Film choc, Sirāt est l’un des événements cinématographiques de cette rentrée. Après son passage au Festival de Cannes 2025, le film d’Oliver Laxe arrive dans les salles obscures ce 10 septembre et propose une véritable expérience sensorielle. Critique.
Certains voyaient en lui la future Palme d’or. Pourtant, c’est avec le Prix du jury que Sirāt est reparti du dernier Festival de Cannes. Réalisé par Oliver Laxe, le long-métrage nous plonge dans le désert marocain. Un lieu ardent abritant des raves clandestines. C’est là que Louis, accompagné de son fils Esteban, espère retrouver sa fille disparue, Marina.
Ce père de famille taiseux va traverser l’Atlas aux côtés d’autres raveurs, son gamin de 12 ans sous le bras, et embarquer à bord d’une voiture cabossée, entre camping sauvage, routes sinueuses et drogues. Face à lui des « teuffeurs » indépendants et libres. Des « freaks » inspirants qui vont tout faire pour aider Louis dans son périple.

À travers cette aventure désolante, Oliver Laxe filme le choc des cultures et brise les clichés entourant les raveurs. Surtout, Sirāt est une véritable expérience de cinéma. Ce n’est d’ailleurs pas un hasard si le réalisateur choisit comme point de départ les fêtes techno clandestines : Sirāt s’organise comme un véritable morceau de musique électronique.
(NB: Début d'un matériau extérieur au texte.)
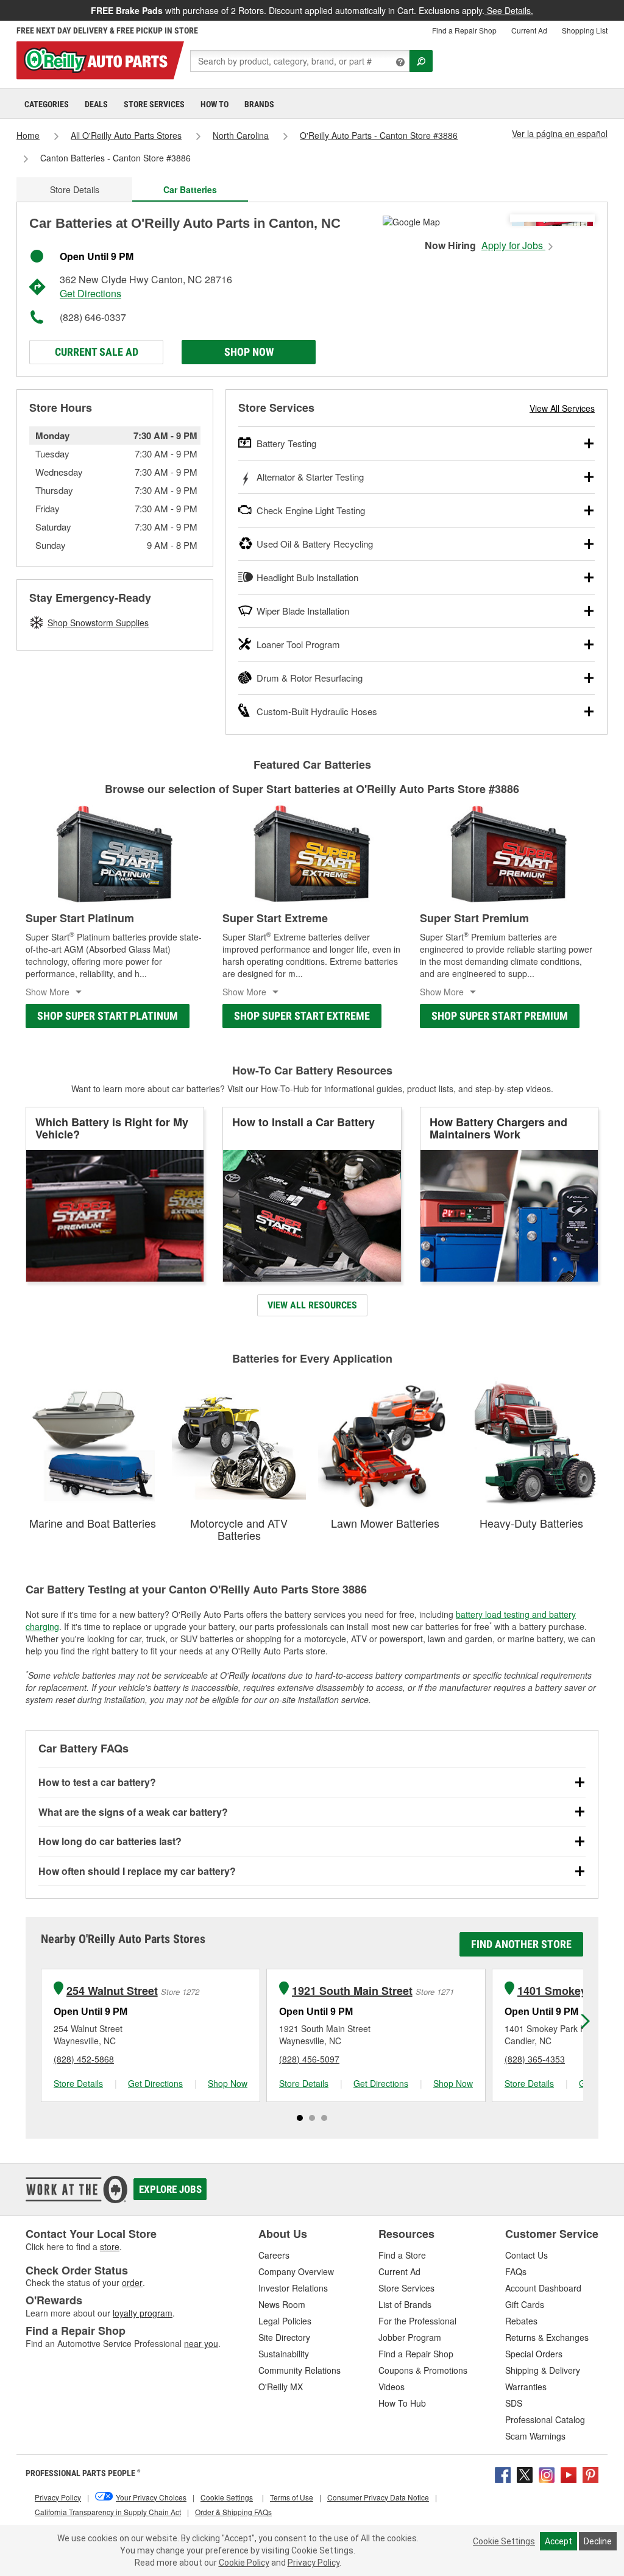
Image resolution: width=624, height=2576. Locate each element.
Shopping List (585, 30)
Le cinéaste n’hésite pas à articuler sa mise en scène, son rythme et son histoire comme un véritable artiste derrière ses platines.
Brouillards sonores des débuts, montées mélodiques et véritables envolées percutantes accompagnent ainsi les péripéties désertiques de tous les personnages jusqu’à un premier beat désarmant qui change complètement l’atmosphère du film. Sirāt monte crescendo, déployant une lenteur bienvenue jusqu’à une brutalité indescriptible. Cette dernière va se cristalliser dans une séquence choquante grâce à laquelle Oliver Laxe prend au dépourvu son public et fait basculer Sirāt dans un tout autre registre.

Le mélange des genres
Là où la première partie du film s’apparente à une version indépendante de Mad Max: Fury Road (2015), la seconde bascule dans le survival. Voici que nos personnages vont se retrouver prisonniers de l’Atlas et de son champ de mines. Un véritable huis clos à ciel ouvert qui permet à Oliver Laxe de cultiver son sens de la dichotomie. L’horreur vécue par nos héros contraste avec la lumière aveuglante d’un désert à la fois beau et terrifiant. Un argument de mise en scène qu’utilisait, par exemple, Ari Aster dans Midsommar (2019) et qui donnait au long-métrage une beauté aussi glaçante que déstabilisante.
Par ailleurs, ce n’est pas un hasard si le réalisateur franco-espagnol a choisi de donner le nom de Sirāt à sa nouvelle création. En réalité, ce mot issu de l’arabe et de l’islam désigne le chemin entre deux dimensions ; un pont sur l’Enfer que tout le monde doit traverser au jour du Jugement dernier. Un entre-deux que Louis et ses compagnons de fortune vont devoir affronter tels des martyrs alors que semble se dessiner aux frontières du désert une Troisième Guerre mondiale.
Ce mélange des genres, tout comme cette allégorie prophétique, offre une densité non seulement scénaristique, mais aussi émotionnelle au long-métrage. Le talentueux Sergi López y déploie un jeu tout en mystère et en subtilité. Finalement, on ne connaît rien de Louis, ce père de famille ordinaire de 50 ans, ni les raisons qui ont poussé sa fille à partir. Le film ne prend pas la peine d’expliquer le background des personnages, se concentrant avant tout sur l’aventure humaine et spirituelle qu’ils traversent.
Pourtant, le long-métrage nous rattrape parfois, nous laisse aller à notre imaginaire, nous saisit, nous surprend et nous prend aux tripes. Comme un morceau de techno, il est en constante évolution. Une mutation sensorielle dans laquelle Oliver Laxe ne sacrifie rien. À la fois tendre et viscéral, Sirāt est l’un des films choc de la rentrée. Une proposition percutante et vrombissante. Une véritable traversée du désert.